Washington cherche encore sa ligne sur l’intelligence artificielle. L’IA s’installe dans les administrations, les entreprises et les réseaux critiques, mais les États-Unis n’ont toujours pas de cadre fédéral unique pour l’encadrer. Entre le décret de Joe Biden et le retour de Donald Trump à la Maison Blanche, la réponse publique se résume à une succession d’ordres présidentiels et de revirements.
Points clés
- Trump a abrogé en janvier 2025 le décret IA de Biden (Executive Order 14110), puis publié un nouvel ordre exécutif le 2 juin 2026.
- Le nouveau cadre repose sur la coopération volontaire des entreprises, avec examen des modèles jusqu’à 30 jours avant leur sortie publique.
- Une directive du 5 juin 2026 accélère l’adoption de l’IA dans l’appareil de sécurité nationale.
- Faute de loi votée par le Congrès, la gouvernance fédérale de l’IA reste fragmentée et réversible à chaque mandat.
Un cadre fédéral qui change avec chaque président
Le 30 octobre 2023, l’administration Biden avait publié l’Executive Order 14110, consacré au « développement et à l’usage sûrs, sécurisés et dignes de confiance de l’IA ». Le texte demandait à plusieurs agences fédérales de travailler sur des standards de sécurité, des obligations de reporting et des garde-fous pour les usages sensibles.
Le 20 janvier 2025, Donald Trump a abrogé cette ligne par décret. Son administration a ensuite réorienté la politique fédérale vers la dérégulation et la compétitivité industrielle. Le 2 juin 2026, la Maison Blanche a publié un nouvel ordre exécutif, Promoting Advanced Artificial Intelligence Innovation and Security, présenté comme un cadre de sécurité centré sur la cybersécurité, les infrastructures critiques et la protection de la propriété intellectuelle.
Ce texte ne crée ni système obligatoire de licence ni validation préalable des nouveaux modèles. Il demande aux entreprises de coopérer volontairement avec l’État fédéral pour un examen anticipé de leurs modèles les plus avancés, jusqu’à 30 jours avant leur mise à disposition publique.
Une gouvernance fragmentée malgré les risques cyber et militaires
Le volet sécurité nationale va plus loin. Une note de la Maison Blanche publiée le 5 juin 2026 indique que le président a signé une directive sur l’IA dans l’appareil de sécurité nationale. Le document remplace une note de l’ère Biden jugée obsolète par l’exécutif, et vise à accélérer l’adoption de l’IA par les administrations de sécurité et de défense.
Dans le même temps, plusieurs agences fédérales restent mobilisées sur des terrains distincts. Le National Institute of Standards and Technology continue de fournir un cadre volontaire de gestion des risques.
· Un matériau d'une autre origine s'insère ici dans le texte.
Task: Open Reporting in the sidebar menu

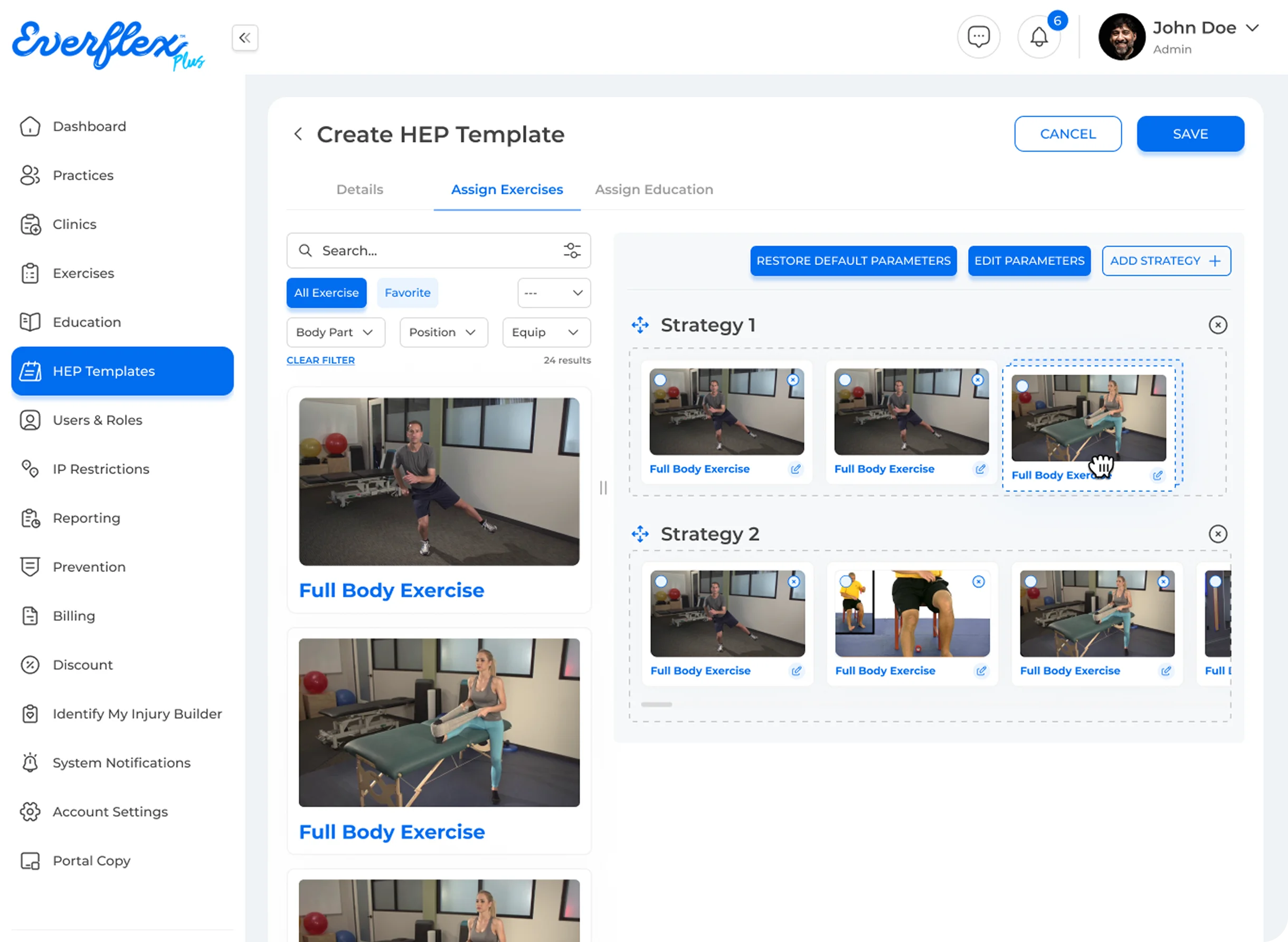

La FTC et la SEC peuvent déjà appliquer leurs pouvoirs existants à certains usages frauduleux ou trompeurs de l’IA. Mais il n’existe toujours pas, à l’échelle fédérale, de loi générale qui encadre l’ensemble du secteur.
Le résultat est une gouvernance éclatée, entre décrets successifs, recommandations techniques et règles sectorielles. Les entreprises d’IA bénéficient d’un environnement plus souple que celui envisagé sous Biden. Les pouvoirs publics n’ont pas installé pour autant de dispositif de contrôle durable comparable à celui de certaines industries sensibles.
Des instruments exécutifs plutôt qu’une loi-cadre
Le débat bute sur une difficulté ancienne à Washington : transformer un risque émergent en politique stable avant que le dossier ne change de couleur politique. Sur l’IA, les deux camps ont préféré les décrets à une loi-cadre votée par le Congrès. Cette méthode permet d’agir vite, mais aussi d’effacer presque tout d’un mandat à l’autre.
Les questions de fond restent ouvertes : qui contrôle, selon quels critères, et avec quel pouvoir contraignant. Tant que le Congrès ne légifère pas, chaque nouvelle administration peut réécrire les règles du jeu d’un trait de stylo.